Me fui a vivir de nuevo al ensanche a casa de una mujer viuda que tenía habitaciones alquiladas. Allí vivía mi amigo Antonio con el que iba a compartir habitación, y un muchacho valenciano, con un ramalazo de homosexual impresionante, pero persona respetuosa y atenta como el que más.
Aquello ya era otra cosa, el barrio, los compañeros, incluso la patrona, una tal señora María, a la que cariñosamente llamábamos Catalina. Esta mujer era una viuda amable y simpática que siempre tenía un saludo dispuesto y una taza de café. Solía fumar como un carretero y a veces, del cigarrillo que llevaba entre los labios, le caía la ceniza sin que se enterara. Era una gran conversadora y disfrutaba contando aventuras y chascarrillos de su juventud o escuchando las nuestras que no solían ser tan interesantes. Jamás se enfadaba, ni tan siquiera la vez que apareció quemado el sofá. Tampoco se metía en nuestros asuntos, ni controlaba las idas y venidas de los inquilinos.

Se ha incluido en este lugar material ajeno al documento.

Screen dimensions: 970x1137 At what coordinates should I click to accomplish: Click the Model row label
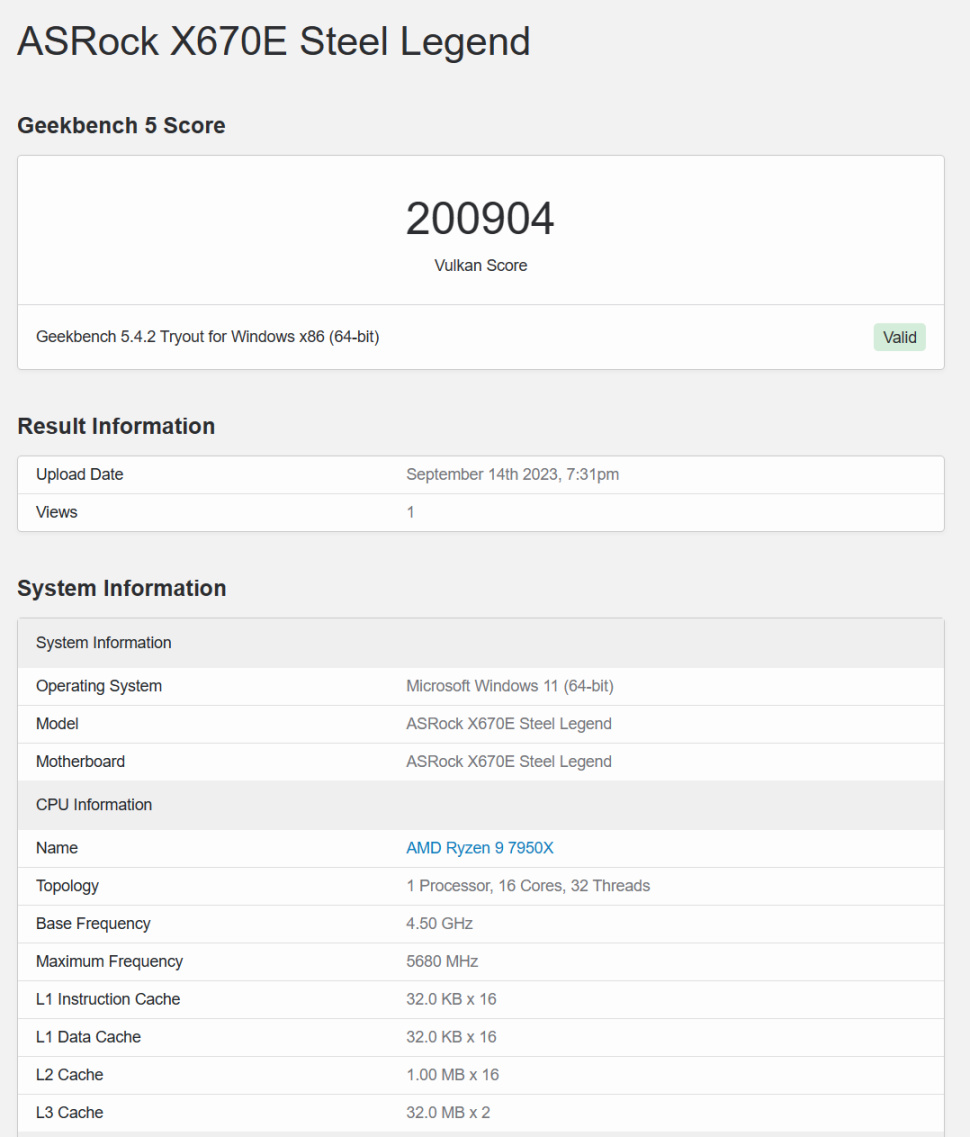(57, 723)
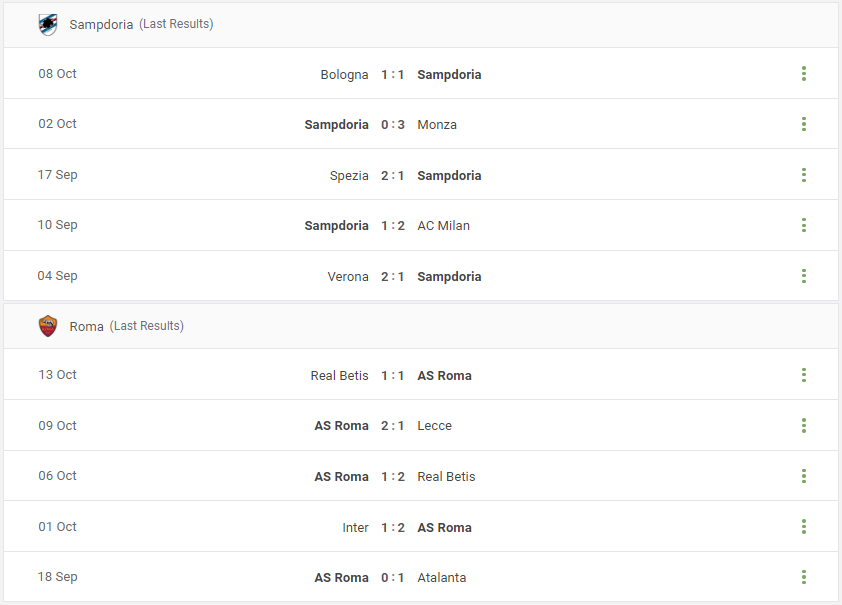
Task: Select the Monza team name
Action: [x=437, y=125]
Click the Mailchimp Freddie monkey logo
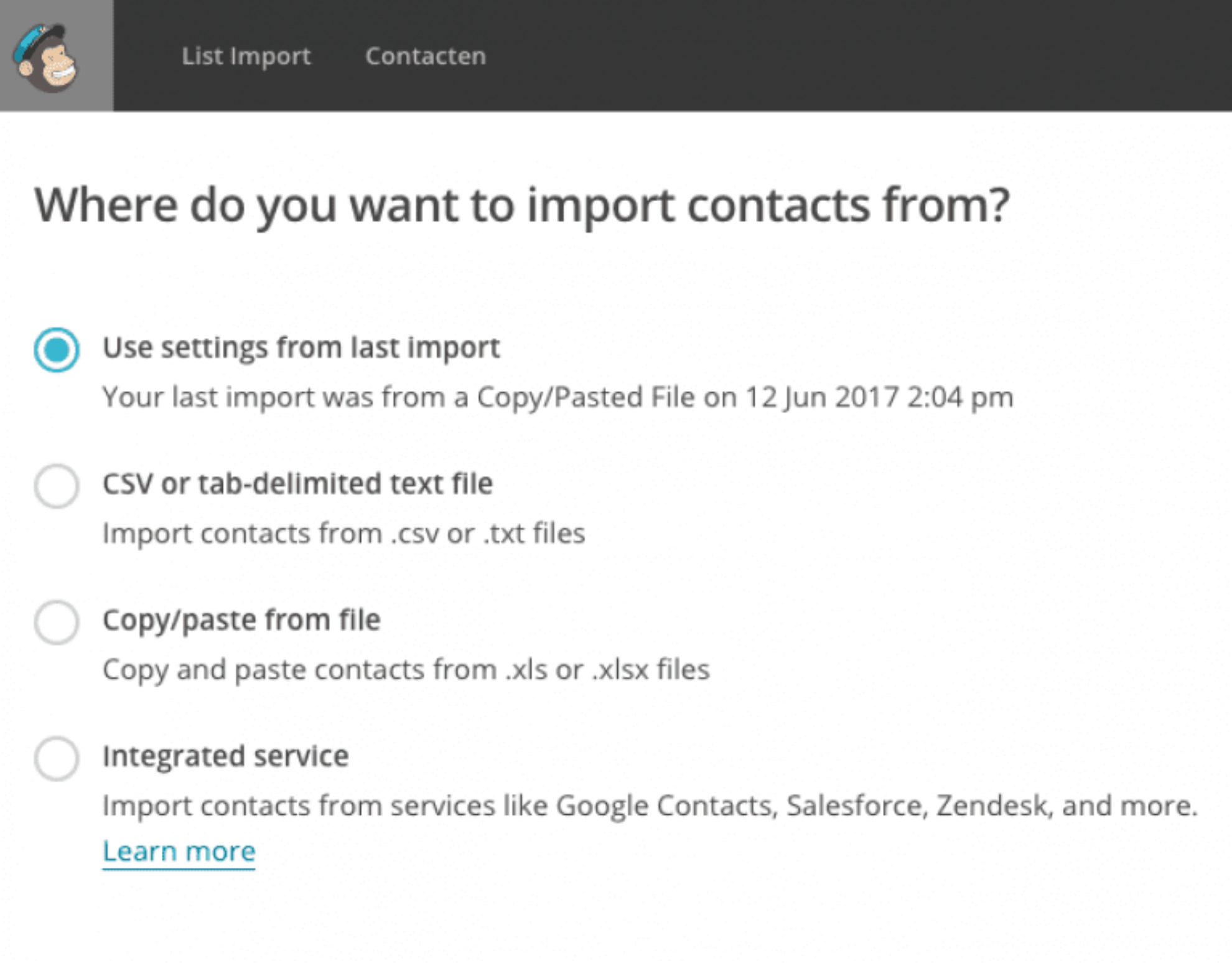 45,58
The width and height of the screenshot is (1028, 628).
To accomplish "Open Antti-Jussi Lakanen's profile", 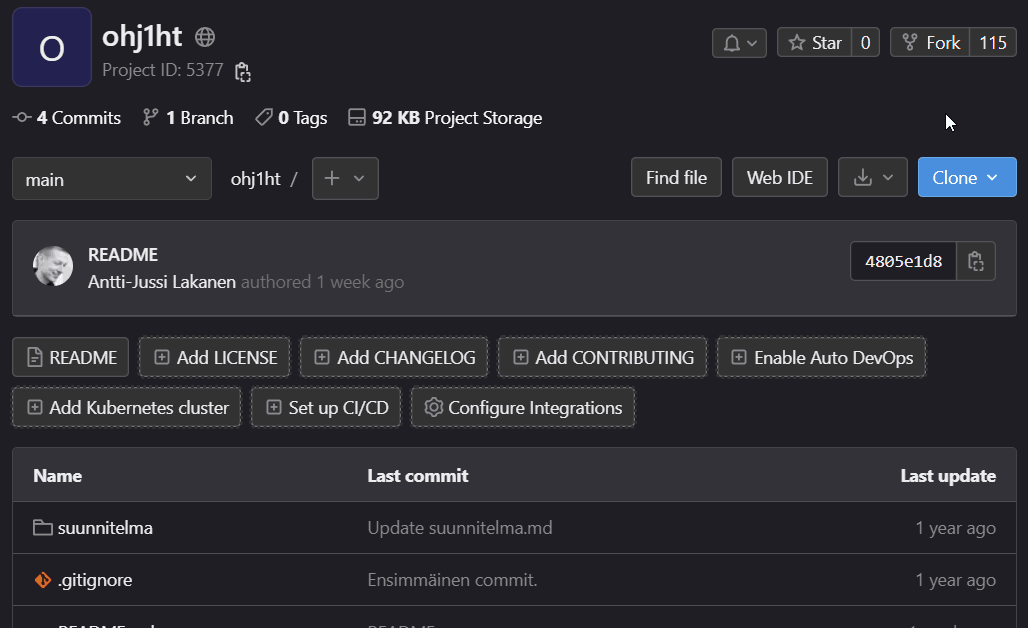I will pyautogui.click(x=162, y=281).
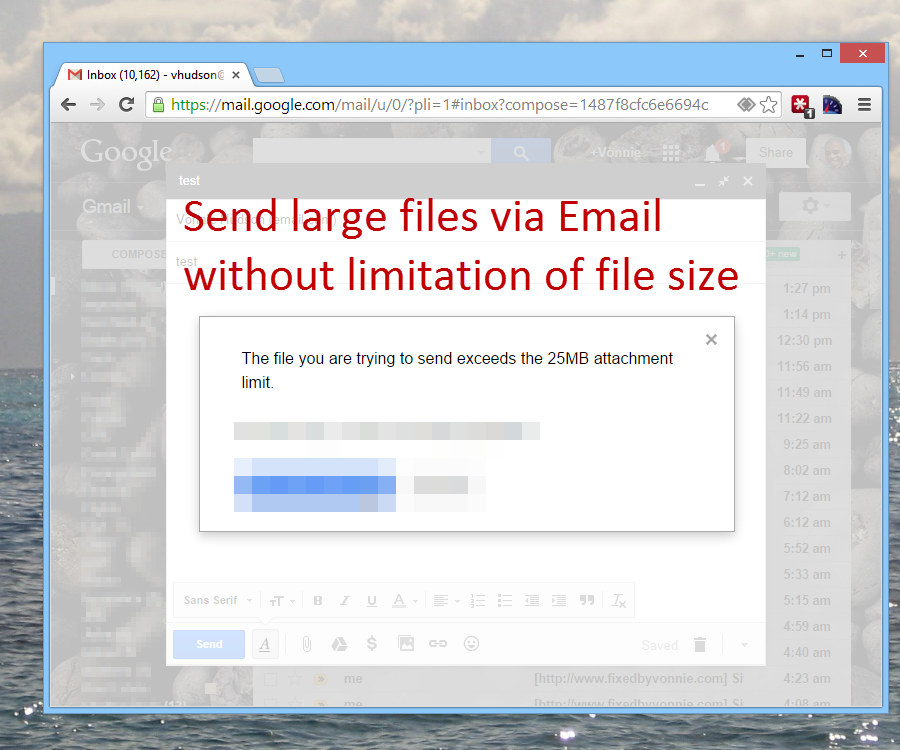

Antonio, mi amigo y compañero desde los diez años en el colegio, había empezado a estudiar peritaje en la escuela Industrial que se encontraba a dos manzanas de la pensión y había sido él quien me había ofrecido la posibilidad de trasladarme. Gracias a él empecé a introducirme en el mundo estudiantil, aunque solo fuera de manera parcial. Por aquel entonces, Barcelona era una ciudad plagada de jóvenes estudiando oficios y carreras, que habían venido de fuera y que solían vivir como Antonio o yo, de inquilinos en alguna casa. También era una época en la que el dinero solía escasear, sobre todo en colectivos como el de los estudiantes, y por ello una inmensa mayoría nos concentrábamos cada mediodía y cada noche en los bien o mal llamados comedores del SEU que estaban ubicados por aquellos años en unos bajos de la mastodóntica Escuela Industrial de la Calle Urgell. Se servían comidas y cenas todos los días de la semana excepto sábados y domingos y aquello parecía la cola del racionamiento después de la guerra o las colas de los pobres en albergues en pos de la sopa boba. Los abonos semanales costaban ciento ochenta pesetas por la comida y la cena, por lo que salía cada menú a dieciocho pesetas. La comida no estaba mal, pues constaba de dos platos y postre, y aunque era de rancho y sin ningún lujo, se solía dar buena cuenta de ella, sobre todo después de haber estado haciendo cola de una a dos horas para acceder al preciado banquete. Lo peor era cuando los encargados se ponían legalistas y empezaban a pedir carnets de estudiante, ya que aquello era un servicio par estudiantes, y había que hacer uso de la imaginación para aquel día no quedarse sin comer. La excusa que mejor funcionaba era la del olvido en casa o cosas parecidas.